▸ AIM OF THE TASK: Copy the records that follow exactly as written, but not their pictures.

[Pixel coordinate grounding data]
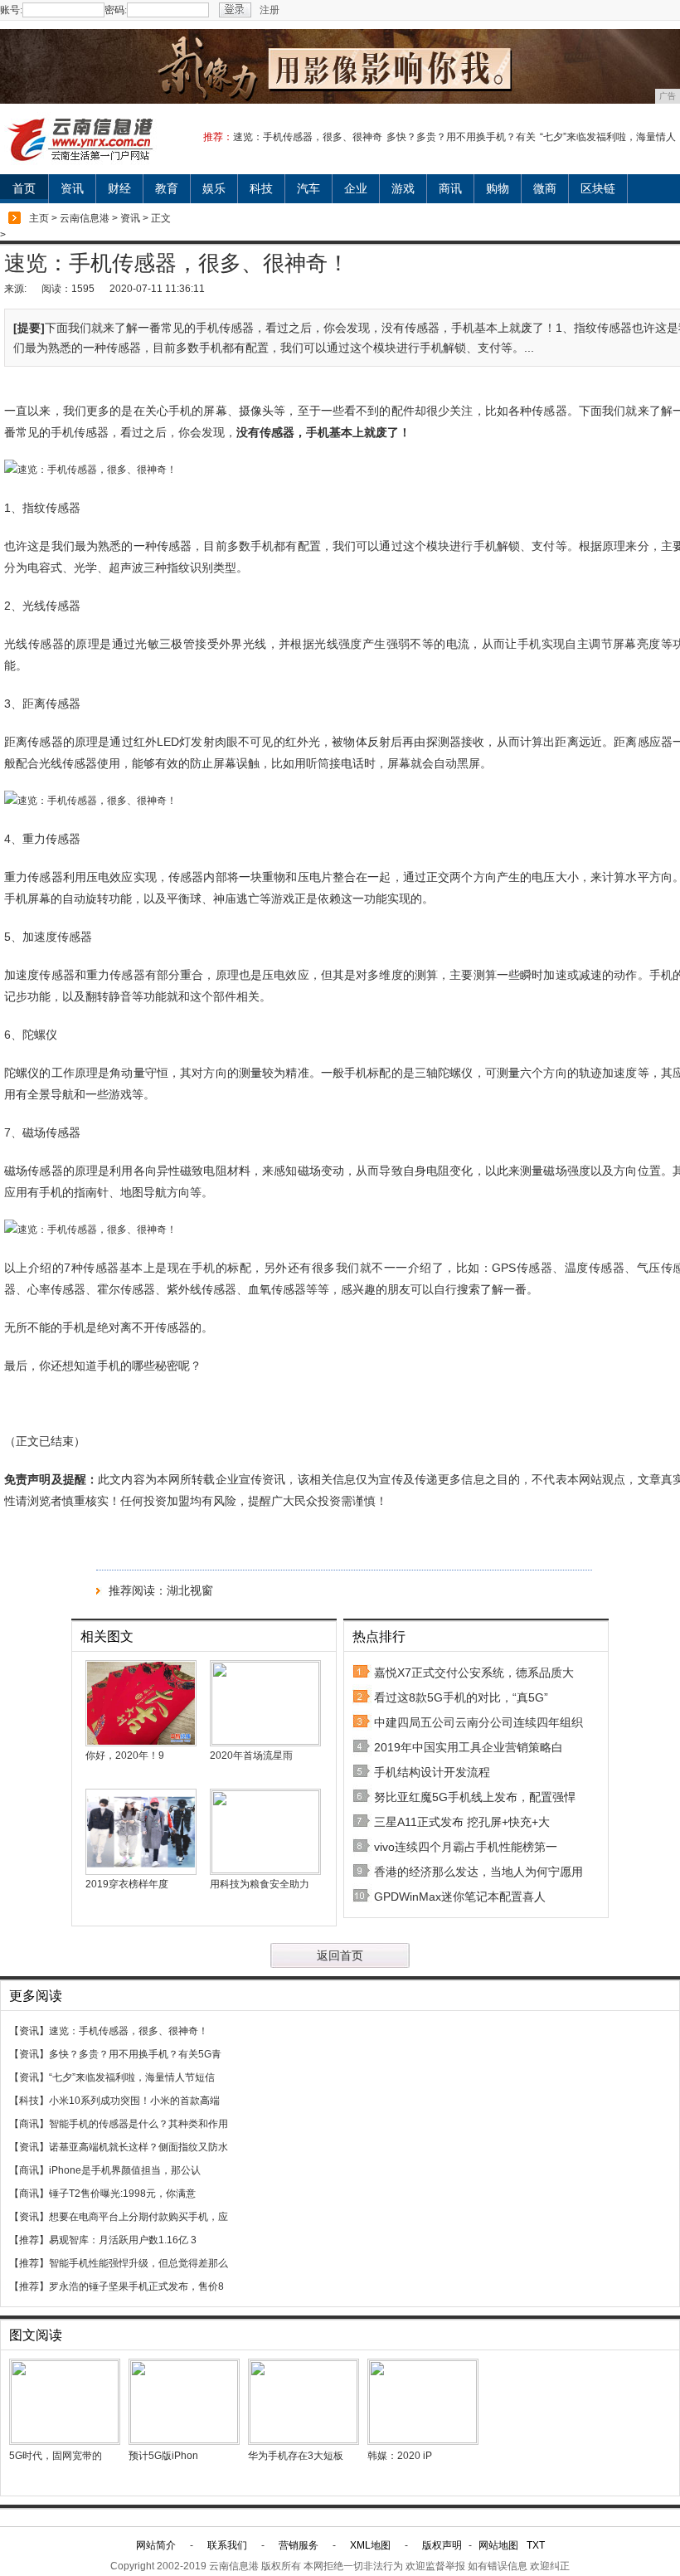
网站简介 (156, 2545)
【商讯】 (29, 2124)
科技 (261, 188)
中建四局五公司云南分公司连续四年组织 (478, 1722)
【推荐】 (29, 2240)
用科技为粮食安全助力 (259, 1884)
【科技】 (29, 2100)
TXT (536, 2545)
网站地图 (498, 2545)
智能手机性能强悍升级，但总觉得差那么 (138, 2263)
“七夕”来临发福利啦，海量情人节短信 (132, 2077)
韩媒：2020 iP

▸ TASK ANSWER:
网站简介 (156, 2545)
【商讯】 (29, 2124)
科技 (261, 188)
中建四局五公司云南分公司连续四年组织 (478, 1722)
【推荐】 (29, 2240)
用科技为粮食安全助力 (259, 1884)
【科技】 (29, 2100)
TXT (536, 2545)
网站地图 (498, 2545)
智能手机性能强悍升级，但总觉得差那么 (138, 2263)
“七夕”来临发福利啦，海量情人节短信 (132, 2077)
韩媒：2020 iP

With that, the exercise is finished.